SWEET SMELL OF FAILURE

Someday, when people talk of the game Harvey Haddix pitched, they will want to remember that it was played in Milwaukee on a warm and muggy May evening in 1959, with lightning jagging across the sky to the southeast and gentle rains falling on the field from time to time. They will also want to remember that Lew Burdette was the opposing pitcher, that he gave up 12 hits but no runs and that it was Joe Adcock who, in the 13th inning, got the hit that beat Haddix, the only hit the left-hander gave up during the game.

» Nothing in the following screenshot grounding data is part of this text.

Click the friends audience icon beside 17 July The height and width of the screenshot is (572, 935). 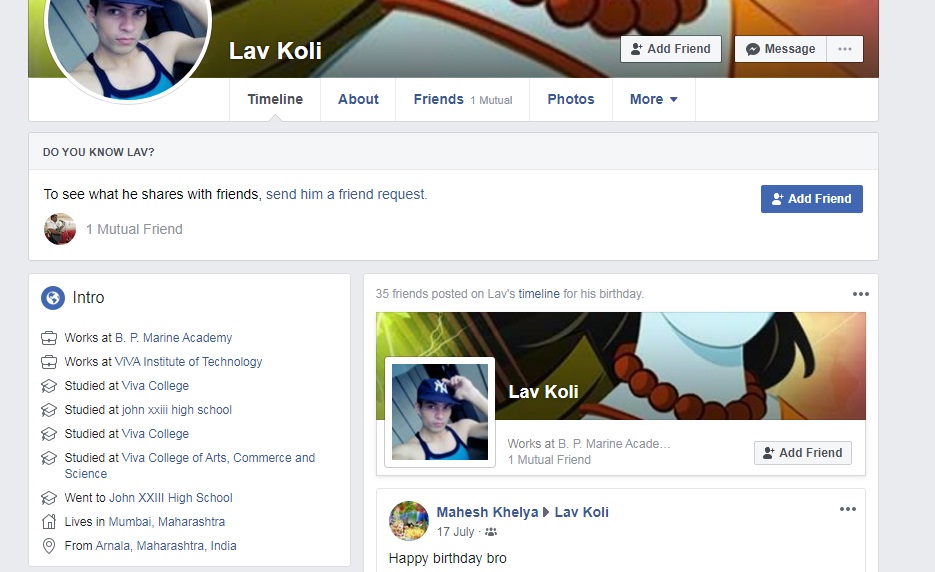point(491,531)
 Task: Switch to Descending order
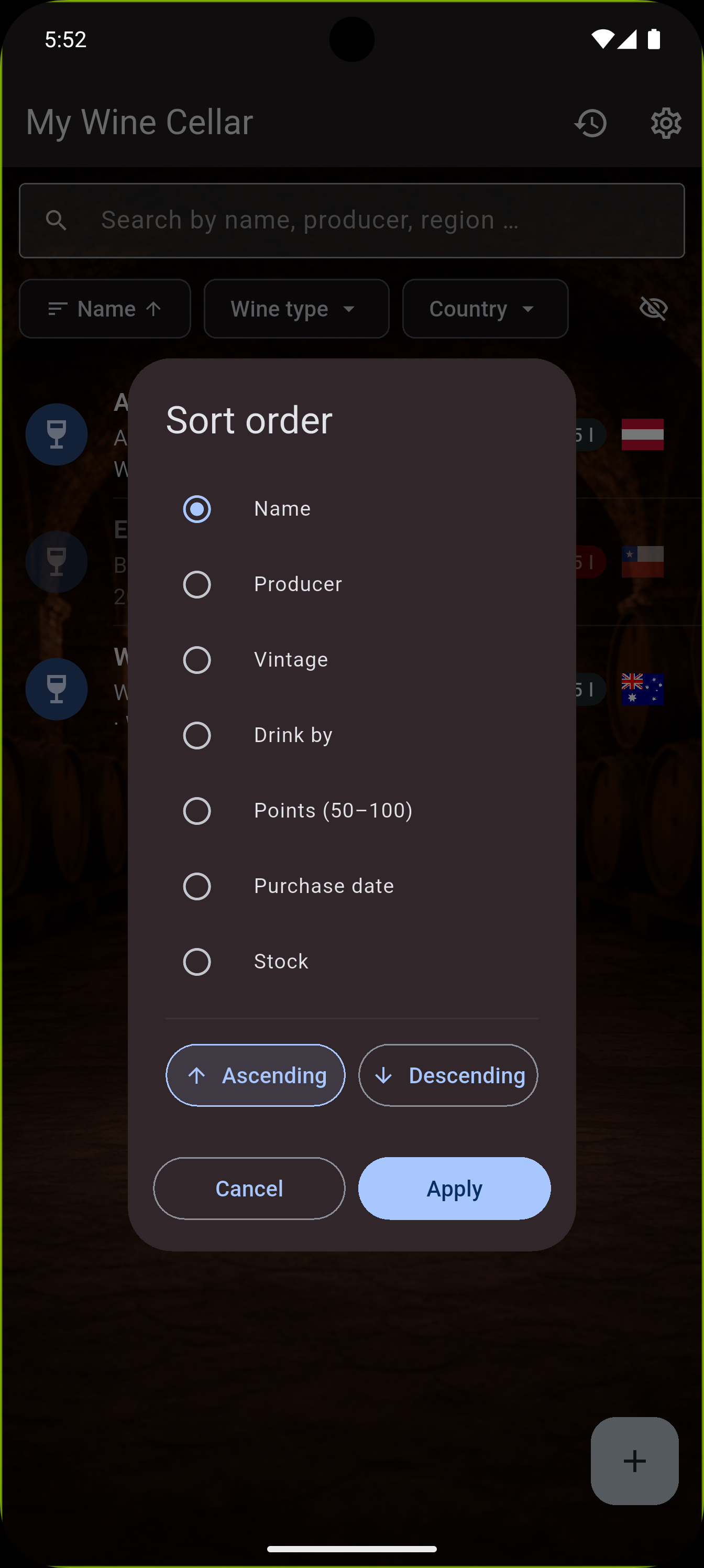(x=448, y=1075)
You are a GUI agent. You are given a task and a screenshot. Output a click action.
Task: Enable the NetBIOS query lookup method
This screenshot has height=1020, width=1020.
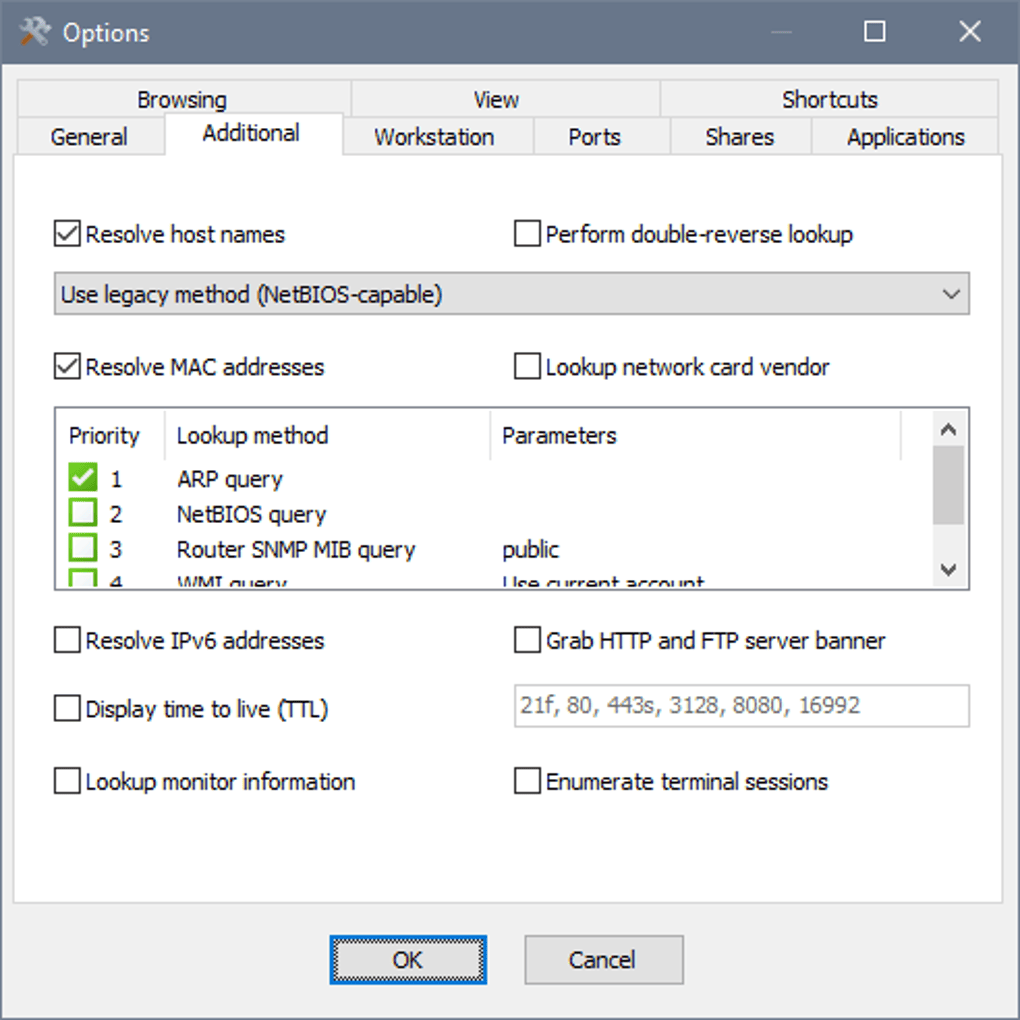pos(83,514)
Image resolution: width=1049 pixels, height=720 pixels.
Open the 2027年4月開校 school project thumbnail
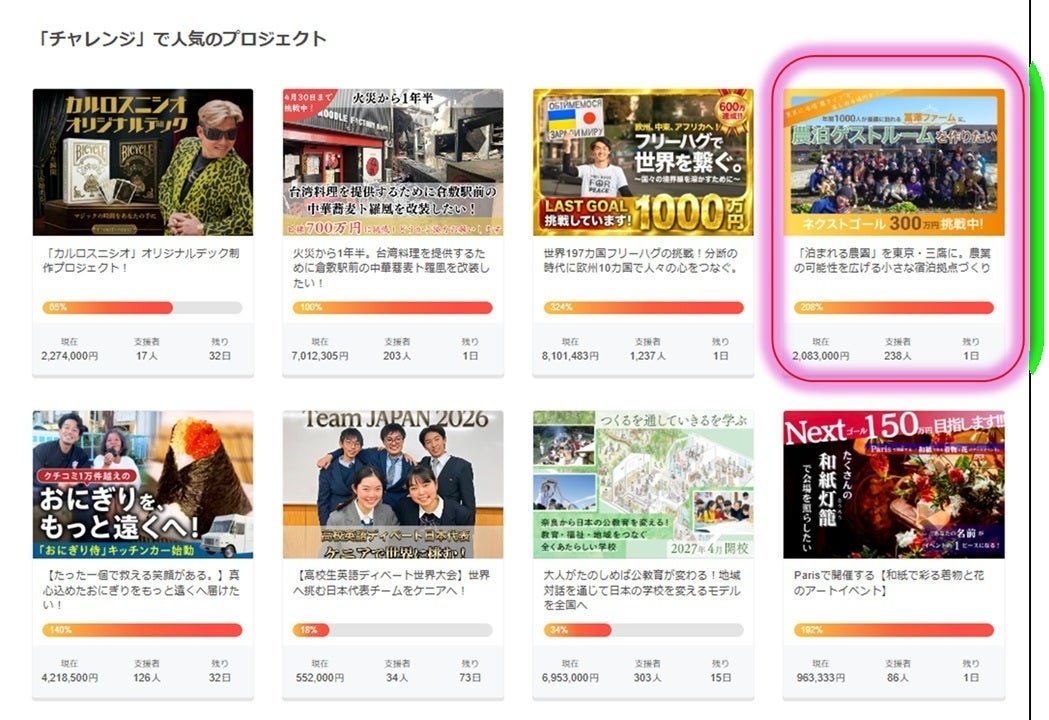click(x=643, y=484)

The rest they will never forget. That Harvey Haddix of the Pittsburgh Pirates set down the Milwaukee Braves, man after man and inning after inning, until nine innings were over and not a man had reached first base. That the game was not over then because the Pirates themselves could not score. That for three more innings Haddix continued his incredible performance, a total of 36 batters retired in succession. And that finally an error, a sacrifice, an intentional walk and the hit made Harvey Haddix, who had pitched the best 12 innings in baseball history, a loser.

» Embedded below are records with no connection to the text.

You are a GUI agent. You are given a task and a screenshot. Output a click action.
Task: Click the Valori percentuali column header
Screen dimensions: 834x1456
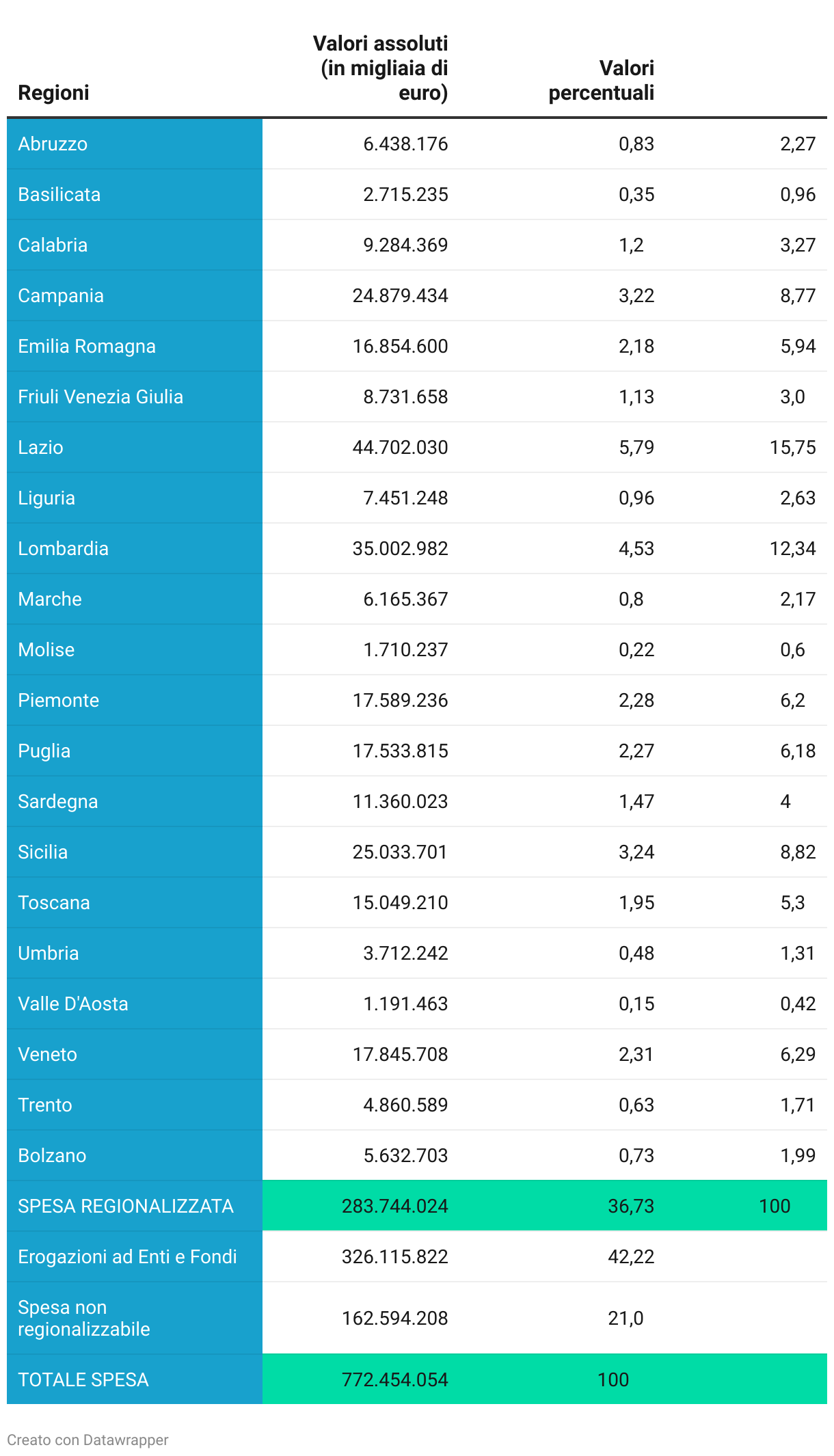coord(602,81)
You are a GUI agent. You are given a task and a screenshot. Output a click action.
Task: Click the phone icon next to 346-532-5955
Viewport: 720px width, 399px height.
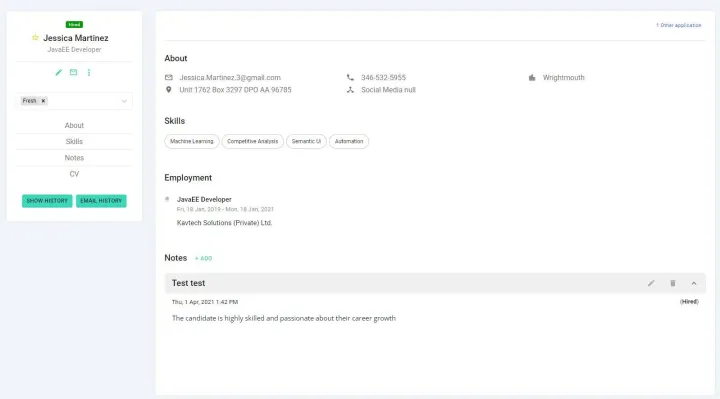pyautogui.click(x=350, y=78)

As early as the fourth inning, Haddix began to think about a no-hitter. So did others but, following baseball's curious tradition, no one mentioned it. In the Pirates' radio booth, Announcer Bob Prince danced all around the subject.

"First nine men up and down," he told the folks back home after three innings. "Haddix has zeroed the board," he said in the sixth. In the eighth he shouted, "Don't go away. We are on the verge of...baseball history." When the ninth inning was over, Prince screamed, "Harvey Haddix has pitched a perfect no-hit, no-run game." Then Prince lost his voice.

In the Pirates' dugout no one spoke to Haddix about the game. Only one Brave, Del Crandall, said anything. When Haddix batted in the 10th, Catcher Crandall said, "Say, you're pitching a pretty good game."

When the long game was over and he had lost, Haddix requested reporters to give him a few moments to himself. Presently he received them, dozens of them, answering their questions with admirable control.

"It was just another loss, and that's no good," he told those gathered about him. His face showed his disappointment, but his words did not. He had nothing but the best to say for his teammates, who were feeling wretched because they had failed to get Haddix just one run.

In the Braves' dressing room Lew Burdette, who had pitched masterfully himself, said, "He deserved to win."

Perhaps Harvey Haddix did deserve to win, but he did not, and his story may be stronger because of it. Baseball fans will be a long time forgetting his excellence in defeat.